Could you format the entries as a JSON list of strings, starting at the first line and stopping after the line that contains "(828, 469). pos(383,184)", with one string per line and blank lines left out?

═══ Material for this exercise

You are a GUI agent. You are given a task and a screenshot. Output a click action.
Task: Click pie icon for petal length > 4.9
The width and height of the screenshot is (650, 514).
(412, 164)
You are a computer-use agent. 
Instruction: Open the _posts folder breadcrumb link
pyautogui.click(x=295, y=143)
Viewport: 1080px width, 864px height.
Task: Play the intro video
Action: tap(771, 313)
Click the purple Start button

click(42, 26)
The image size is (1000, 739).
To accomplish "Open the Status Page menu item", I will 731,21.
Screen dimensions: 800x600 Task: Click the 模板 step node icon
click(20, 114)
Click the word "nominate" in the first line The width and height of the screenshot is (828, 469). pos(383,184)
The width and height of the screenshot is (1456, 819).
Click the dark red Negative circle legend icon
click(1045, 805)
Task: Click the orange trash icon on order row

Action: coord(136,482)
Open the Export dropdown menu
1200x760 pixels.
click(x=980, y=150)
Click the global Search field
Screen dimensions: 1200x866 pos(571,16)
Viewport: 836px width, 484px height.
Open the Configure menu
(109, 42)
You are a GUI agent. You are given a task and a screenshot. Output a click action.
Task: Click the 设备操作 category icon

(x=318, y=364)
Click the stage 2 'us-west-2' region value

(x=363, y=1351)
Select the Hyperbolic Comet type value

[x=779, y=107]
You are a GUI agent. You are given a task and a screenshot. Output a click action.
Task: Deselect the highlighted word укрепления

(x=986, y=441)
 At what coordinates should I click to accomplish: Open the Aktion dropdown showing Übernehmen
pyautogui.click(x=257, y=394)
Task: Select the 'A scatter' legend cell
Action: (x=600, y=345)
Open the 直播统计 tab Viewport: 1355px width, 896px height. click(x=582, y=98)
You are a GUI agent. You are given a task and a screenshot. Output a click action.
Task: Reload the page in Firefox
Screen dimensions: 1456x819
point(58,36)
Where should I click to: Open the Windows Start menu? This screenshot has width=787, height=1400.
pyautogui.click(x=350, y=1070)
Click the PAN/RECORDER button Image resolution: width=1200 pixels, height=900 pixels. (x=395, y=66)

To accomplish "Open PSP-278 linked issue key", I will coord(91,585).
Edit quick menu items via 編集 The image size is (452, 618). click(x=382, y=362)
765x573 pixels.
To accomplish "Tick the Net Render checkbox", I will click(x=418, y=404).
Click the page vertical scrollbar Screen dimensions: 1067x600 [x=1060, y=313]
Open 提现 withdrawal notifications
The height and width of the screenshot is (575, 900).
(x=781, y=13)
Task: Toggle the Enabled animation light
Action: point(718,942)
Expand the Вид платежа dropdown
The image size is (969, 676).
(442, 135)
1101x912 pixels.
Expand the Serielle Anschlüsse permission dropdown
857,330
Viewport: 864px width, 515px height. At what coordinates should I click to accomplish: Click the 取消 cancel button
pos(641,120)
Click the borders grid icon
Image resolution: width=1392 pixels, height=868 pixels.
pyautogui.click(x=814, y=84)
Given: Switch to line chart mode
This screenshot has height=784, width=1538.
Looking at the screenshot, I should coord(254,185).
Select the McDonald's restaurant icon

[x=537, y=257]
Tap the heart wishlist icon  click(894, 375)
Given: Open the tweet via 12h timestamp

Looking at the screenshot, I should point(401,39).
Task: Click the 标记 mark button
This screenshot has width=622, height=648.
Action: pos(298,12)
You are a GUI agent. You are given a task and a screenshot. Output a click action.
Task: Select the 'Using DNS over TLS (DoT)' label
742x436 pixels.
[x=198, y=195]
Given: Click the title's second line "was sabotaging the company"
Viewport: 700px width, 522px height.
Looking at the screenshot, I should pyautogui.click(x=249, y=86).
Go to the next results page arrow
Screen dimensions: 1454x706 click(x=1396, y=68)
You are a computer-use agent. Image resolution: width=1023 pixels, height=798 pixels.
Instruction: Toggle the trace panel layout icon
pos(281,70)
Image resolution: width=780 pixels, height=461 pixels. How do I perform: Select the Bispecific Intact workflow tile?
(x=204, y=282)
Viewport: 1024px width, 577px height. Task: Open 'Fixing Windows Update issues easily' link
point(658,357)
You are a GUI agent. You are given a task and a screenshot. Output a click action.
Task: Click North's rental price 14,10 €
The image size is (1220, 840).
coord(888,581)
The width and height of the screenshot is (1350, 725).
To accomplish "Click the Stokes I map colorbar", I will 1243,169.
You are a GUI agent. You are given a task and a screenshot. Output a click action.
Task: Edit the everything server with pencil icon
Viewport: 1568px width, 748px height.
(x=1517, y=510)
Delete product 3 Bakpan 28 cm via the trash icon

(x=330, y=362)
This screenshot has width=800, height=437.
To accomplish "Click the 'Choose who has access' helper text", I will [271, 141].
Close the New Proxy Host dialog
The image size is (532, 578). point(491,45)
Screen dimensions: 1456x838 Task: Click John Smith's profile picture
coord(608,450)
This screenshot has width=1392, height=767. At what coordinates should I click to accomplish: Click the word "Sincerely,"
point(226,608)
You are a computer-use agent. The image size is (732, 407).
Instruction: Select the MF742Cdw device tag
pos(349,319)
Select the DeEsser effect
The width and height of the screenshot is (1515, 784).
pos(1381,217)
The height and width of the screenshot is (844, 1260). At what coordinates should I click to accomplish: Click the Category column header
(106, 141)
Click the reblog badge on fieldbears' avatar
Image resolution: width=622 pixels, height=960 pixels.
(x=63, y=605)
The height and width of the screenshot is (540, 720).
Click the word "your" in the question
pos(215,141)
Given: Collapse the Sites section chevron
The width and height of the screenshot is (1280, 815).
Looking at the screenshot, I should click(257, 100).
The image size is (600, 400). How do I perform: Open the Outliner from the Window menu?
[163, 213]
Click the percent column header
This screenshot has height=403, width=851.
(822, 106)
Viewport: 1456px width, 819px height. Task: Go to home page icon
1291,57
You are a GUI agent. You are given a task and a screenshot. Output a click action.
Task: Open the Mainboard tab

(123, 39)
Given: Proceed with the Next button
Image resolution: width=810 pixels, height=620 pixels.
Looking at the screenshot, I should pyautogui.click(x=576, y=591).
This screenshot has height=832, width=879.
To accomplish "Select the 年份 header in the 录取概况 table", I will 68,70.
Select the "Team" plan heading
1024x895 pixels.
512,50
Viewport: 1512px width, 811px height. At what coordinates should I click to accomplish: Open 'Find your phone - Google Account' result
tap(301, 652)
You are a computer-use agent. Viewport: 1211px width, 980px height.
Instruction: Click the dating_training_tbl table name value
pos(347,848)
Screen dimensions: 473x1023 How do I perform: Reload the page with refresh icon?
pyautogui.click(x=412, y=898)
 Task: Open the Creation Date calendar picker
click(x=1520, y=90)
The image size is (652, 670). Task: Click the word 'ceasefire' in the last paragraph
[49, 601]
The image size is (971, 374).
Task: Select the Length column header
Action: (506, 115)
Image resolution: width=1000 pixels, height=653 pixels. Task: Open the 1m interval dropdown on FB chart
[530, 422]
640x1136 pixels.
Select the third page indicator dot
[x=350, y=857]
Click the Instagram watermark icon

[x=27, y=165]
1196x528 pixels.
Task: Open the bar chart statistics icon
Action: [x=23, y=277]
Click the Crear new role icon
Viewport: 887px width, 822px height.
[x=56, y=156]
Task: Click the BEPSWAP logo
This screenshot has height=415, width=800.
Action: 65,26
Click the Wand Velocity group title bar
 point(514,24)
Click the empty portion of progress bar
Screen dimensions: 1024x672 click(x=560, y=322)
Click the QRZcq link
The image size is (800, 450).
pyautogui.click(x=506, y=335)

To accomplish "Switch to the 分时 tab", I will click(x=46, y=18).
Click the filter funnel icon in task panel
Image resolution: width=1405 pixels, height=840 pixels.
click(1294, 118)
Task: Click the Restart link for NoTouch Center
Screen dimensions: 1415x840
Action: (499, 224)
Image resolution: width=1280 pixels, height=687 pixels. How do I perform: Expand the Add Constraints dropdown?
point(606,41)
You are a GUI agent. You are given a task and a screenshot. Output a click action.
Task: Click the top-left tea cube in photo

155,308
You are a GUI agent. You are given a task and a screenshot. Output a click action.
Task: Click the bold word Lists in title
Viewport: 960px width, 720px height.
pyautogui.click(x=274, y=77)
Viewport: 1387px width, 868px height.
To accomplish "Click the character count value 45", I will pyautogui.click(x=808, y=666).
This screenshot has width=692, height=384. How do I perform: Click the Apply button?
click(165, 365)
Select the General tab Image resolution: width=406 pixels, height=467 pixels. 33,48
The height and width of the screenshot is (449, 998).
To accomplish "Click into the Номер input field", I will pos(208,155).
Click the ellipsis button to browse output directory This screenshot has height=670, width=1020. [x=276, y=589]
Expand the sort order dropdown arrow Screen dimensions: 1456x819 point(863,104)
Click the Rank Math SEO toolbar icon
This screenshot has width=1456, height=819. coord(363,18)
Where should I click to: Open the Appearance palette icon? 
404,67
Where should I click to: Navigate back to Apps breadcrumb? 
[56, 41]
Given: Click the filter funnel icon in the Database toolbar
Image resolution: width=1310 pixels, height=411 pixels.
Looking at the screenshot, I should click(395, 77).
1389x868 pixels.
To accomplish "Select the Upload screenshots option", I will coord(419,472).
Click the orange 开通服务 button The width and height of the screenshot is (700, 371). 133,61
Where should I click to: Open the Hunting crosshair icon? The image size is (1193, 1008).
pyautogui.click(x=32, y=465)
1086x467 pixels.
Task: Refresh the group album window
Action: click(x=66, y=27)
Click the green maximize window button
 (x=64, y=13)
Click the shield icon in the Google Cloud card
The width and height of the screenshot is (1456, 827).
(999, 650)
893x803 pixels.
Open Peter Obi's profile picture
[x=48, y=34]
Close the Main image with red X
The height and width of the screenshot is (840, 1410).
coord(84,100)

══════

## [Result for this exercise]
[
  "You are a GUI agent. You are given a task and a screenshot. Output a click action.",
  "Task: Click pie icon for petal length > 4.9",
  "The width and height of the screenshot is (650, 514).",
  "(412, 164)",
  "You are a computer-use agent. ",
  "Instruction: Open the _posts folder breadcrumb link",
  "pyautogui.click(x=295, y=143)",
  "Viewport: 1080px width, 864px height.",
  "Task: Play the intro video",
  "Action: tap(771, 313)",
  "Click the purple Start button",
  "click(42, 26)",
  "The image size is (1000, 739).",
  "To accomplish \"Open the Status Page menu item\", I will 731,21.",
  "Screen dimensions: 800x600 Task: Click the 模板 step node icon",
  "click(20, 114)",
  "Click the word \"nominate\" in the first line The width and height of the screenshot is (828, 469). pos(383,184)"
]